La souveraineté de gauche, elle, n’a d’autre sens que la souveraineté du peuple, c’est-à-dire l’association aussi large que possible de tous les intéressés à la prise des décisions qui les intéressent. En vérité, il ne devrait pas y avoir lieu conceptuellement de faire cette différence de la nation et du peuple […], mais les habitudes lexicales ont été ainsi prises dans le débat politique que le premier terme renvoie bel et bien à tout un univers de droite et qu’il n’est pas autre chose en son fond qu’un souverainisme gouvernemental, quand le second est de gauche en tant qu’il n’efface pas les mandants derrière les mandataires, et se pose par là comme souverainisme démocratique. Le souverainisme de droite n’est donc rien d’autre que le désir d’une restauration (légitime) des moyens de gouverner, mais exclusivement rendus à des gouvernants qualifiés en lesquels la « nation » est invitée à se reconnaître –et à s’abandonner. Le souverainisme de gauche est l’autre nom de la démocratie – mais enfin comprise en un sens tant soit peu exigeant. »[v]

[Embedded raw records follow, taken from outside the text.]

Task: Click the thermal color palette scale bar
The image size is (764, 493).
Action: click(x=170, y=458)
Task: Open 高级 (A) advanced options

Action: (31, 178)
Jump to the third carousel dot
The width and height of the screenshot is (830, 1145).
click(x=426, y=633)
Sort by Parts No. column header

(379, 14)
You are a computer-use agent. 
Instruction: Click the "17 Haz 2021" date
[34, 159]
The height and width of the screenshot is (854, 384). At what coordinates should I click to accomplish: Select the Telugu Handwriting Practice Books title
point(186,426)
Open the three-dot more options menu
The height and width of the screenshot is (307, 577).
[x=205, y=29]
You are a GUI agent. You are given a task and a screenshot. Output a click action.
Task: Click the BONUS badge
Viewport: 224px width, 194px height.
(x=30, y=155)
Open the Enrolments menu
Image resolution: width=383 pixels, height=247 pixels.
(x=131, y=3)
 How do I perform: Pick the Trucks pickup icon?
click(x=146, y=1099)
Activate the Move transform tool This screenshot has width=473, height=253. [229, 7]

Ces distinctions mettent en évidence le fait que le jeu politique n’est réductible ni à l’axe gauche/droite, ni au clivage souverainisme/fédéralisme. Derrière le problème central de l’austérité, la question grecque révèle un antagonisme plus profond entre la souveraineté populaire et nationale d’une part et la globalisation financière de l’autre, soit la démocratie contre le « parti de Wall Street », selon les termes de David Harvey. Malgré tout, le présent gouvernement de coalition en Grèce admet une certaine diversité idéologique, la position majoritaire de Syriza endossant l’européisme de gauche, les treize députés du parti des Grecs indépendants (ANEL) le souverainisme de droite, et l’aile gauche de Syriza le souverainisme de gauche.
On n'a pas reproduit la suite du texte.